Neurodegenerative Lafora disease usually becomes apparent through seizures during adolescence and puberty and occurs as a consequence of defects in glycogen metabolism and in the cellular mechanisms that are responsible for its disposal. Researchers at the University of Valencia have led a study in which they propose that Lafora rare disease could be aggravated by oxidative stress. These ideas have been put forward in a review article recently published in the journal Free Radical Biology and Medicine.
Researcher Carlos Romá-Mateo, one of the lead authors of this paper - written by a joint group formed by the University, Ciberer and Incliva, in collaboration with the Institute of Biomedicine of Valencia (IBV-CSIC) and the Príncipe Felipe Research Center (CIPF) - explains that oxidative stress is "an aggravating factor for the molecular processes, in charge of eliminating useless substances, that are damaged in Lafora disease and is emerging as an interesting field of study to fully understand the complex etiology of this disease".

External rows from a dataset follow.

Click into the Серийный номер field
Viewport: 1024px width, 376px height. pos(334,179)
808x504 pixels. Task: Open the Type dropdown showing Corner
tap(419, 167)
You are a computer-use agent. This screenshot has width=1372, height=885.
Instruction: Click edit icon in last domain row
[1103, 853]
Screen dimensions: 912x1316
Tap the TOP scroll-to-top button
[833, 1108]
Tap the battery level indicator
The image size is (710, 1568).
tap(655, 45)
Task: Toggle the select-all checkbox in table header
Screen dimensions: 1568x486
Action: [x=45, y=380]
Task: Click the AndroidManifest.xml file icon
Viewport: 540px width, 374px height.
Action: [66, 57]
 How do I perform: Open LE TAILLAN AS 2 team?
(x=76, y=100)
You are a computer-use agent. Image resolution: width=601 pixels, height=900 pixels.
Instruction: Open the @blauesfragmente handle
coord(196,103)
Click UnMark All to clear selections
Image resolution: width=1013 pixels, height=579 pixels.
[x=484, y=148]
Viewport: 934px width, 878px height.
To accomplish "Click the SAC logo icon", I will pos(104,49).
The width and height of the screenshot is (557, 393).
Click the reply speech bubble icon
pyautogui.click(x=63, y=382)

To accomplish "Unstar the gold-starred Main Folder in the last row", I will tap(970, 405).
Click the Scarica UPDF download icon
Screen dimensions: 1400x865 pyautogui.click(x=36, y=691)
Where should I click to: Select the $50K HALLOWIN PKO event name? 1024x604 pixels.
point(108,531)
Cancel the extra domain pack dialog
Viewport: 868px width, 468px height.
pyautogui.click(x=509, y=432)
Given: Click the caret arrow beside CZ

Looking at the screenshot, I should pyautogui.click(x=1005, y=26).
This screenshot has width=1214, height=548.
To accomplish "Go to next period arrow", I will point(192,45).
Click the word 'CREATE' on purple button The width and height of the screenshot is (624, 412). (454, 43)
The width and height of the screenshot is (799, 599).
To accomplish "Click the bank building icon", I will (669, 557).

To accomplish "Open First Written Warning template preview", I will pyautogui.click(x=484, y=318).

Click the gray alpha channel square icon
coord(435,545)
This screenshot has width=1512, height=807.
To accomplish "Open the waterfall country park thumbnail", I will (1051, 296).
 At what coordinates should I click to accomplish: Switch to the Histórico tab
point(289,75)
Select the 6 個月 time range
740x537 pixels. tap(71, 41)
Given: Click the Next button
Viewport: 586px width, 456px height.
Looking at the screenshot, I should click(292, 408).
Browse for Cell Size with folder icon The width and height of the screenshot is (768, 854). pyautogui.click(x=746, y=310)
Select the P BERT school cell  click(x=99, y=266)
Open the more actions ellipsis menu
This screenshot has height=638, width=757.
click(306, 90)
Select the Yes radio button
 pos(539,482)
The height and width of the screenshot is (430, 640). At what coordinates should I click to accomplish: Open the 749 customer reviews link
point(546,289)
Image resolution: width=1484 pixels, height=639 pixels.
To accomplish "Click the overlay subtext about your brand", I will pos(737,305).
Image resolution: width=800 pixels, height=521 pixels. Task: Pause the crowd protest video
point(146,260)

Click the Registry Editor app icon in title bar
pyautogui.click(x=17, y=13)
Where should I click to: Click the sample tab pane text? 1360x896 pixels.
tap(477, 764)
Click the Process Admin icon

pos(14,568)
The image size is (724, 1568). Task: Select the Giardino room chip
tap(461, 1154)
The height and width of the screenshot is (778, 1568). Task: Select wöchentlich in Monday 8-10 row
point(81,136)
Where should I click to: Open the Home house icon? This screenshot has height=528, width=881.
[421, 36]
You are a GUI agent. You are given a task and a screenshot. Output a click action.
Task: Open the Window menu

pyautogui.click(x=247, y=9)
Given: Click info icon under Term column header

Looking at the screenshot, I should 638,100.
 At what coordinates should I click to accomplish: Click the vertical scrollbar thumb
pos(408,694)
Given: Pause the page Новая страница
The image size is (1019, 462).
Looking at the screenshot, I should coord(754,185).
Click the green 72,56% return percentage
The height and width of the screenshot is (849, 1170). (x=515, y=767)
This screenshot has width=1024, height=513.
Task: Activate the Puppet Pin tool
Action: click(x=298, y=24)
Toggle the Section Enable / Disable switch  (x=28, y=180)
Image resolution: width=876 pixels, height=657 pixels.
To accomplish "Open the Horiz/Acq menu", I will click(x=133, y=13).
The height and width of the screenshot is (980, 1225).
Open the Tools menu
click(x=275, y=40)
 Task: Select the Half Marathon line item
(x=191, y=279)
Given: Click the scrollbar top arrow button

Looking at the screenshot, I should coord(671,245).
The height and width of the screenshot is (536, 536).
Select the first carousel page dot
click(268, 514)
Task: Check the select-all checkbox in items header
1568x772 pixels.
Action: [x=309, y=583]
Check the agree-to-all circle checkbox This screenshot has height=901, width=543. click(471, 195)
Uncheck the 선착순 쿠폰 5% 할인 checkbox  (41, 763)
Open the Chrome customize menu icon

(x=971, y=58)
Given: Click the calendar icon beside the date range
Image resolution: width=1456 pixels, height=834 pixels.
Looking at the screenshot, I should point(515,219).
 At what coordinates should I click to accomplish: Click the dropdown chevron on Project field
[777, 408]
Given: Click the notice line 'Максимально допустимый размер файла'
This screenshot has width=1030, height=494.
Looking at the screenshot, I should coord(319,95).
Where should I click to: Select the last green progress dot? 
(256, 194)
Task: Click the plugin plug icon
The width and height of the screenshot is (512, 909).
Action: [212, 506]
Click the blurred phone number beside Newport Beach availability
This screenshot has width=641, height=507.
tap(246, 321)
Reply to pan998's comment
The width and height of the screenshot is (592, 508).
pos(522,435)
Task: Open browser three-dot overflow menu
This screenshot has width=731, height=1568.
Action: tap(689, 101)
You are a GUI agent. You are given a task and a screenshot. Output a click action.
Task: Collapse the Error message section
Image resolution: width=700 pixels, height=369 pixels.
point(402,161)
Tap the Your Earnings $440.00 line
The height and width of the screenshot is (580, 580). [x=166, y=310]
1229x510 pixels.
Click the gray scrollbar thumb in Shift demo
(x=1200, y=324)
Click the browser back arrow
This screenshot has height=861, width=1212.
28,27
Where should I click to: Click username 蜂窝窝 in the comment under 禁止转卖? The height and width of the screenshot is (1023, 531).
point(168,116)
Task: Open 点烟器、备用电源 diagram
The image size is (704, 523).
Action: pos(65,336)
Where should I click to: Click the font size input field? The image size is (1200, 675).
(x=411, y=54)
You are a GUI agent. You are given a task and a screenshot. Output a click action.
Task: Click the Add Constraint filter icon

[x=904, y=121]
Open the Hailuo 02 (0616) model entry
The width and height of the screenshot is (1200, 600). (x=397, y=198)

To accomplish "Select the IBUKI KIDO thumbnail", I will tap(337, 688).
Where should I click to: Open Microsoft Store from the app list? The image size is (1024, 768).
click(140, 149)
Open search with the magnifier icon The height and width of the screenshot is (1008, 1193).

This study is linked to a previous investigation in which these same authors defined that the levels of cellular oxidative stress were high in models of human cells and experimental animals for Lafora disease, and they proposed mitochondrial damage as a possible cause for these high levels of oxidative stress.
Romá-Mateo comments that under normal conditions defective mitochondria are eliminated by cellular mechanisms, which are affected in Lafora disease. Consequently, as noted by this scientist of the University of Valencia, "the relationship between the defects to eliminate aberrant substances and increased oxidative stress that we observed may reflect the consequences of mitochondrial damage accumulated". This argument has been presented in the article published in the special issue of Free Radical Biology and Medicine, dedicated to rare diseases and oxidative stress.
For his part, the director of the joint group, made up of the University, the Ciberer and Incliva and focused on Lafora disease, Professor of Physiology Federico Pallardó stresses that this project "would not have been possible without the collaboration of the team led by Pascual Sanz, international leader in studying Lafora disease, from the the IBV-CSIC, and coordinated by Erwin Knecht, from the CIPF". "The complementary work of several groups generating interdisciplinary synergies is always important in science, but in the field of rare diseases it is especially necessary", says the Professor, who is also the dean of the Faculty of Medicine and Dentistry.